◆ **Data to process**

========

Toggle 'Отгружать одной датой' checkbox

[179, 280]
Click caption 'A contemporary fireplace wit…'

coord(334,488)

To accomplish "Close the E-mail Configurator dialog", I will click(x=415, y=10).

========

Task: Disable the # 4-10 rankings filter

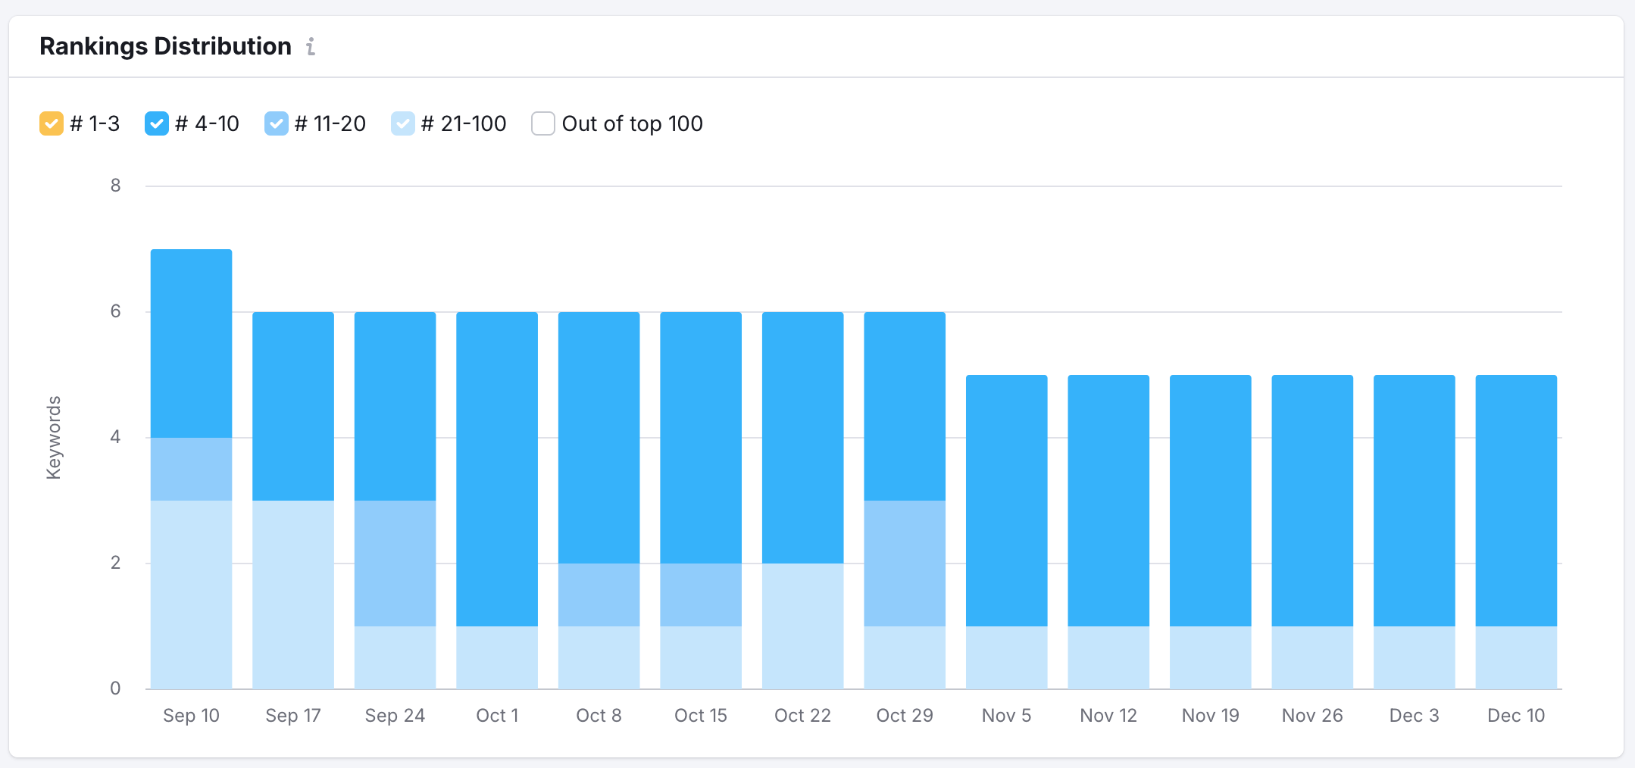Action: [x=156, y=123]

========

◆ **Brief**
Rewrite the data from the line containing "Toggle 'Отгружать одной датой' checkbox" through the line containing "will click(x=415, y=10).", inclusive, replacing "dialog" with "window" and leaving everything else unchanged.

◆ **Solution to the problem**
Toggle 'Отгружать одной датой' checkbox

[179, 280]
Click caption 'A contemporary fireplace wit…'

coord(334,488)

To accomplish "Close the E-mail Configurator window", I will click(x=415, y=10).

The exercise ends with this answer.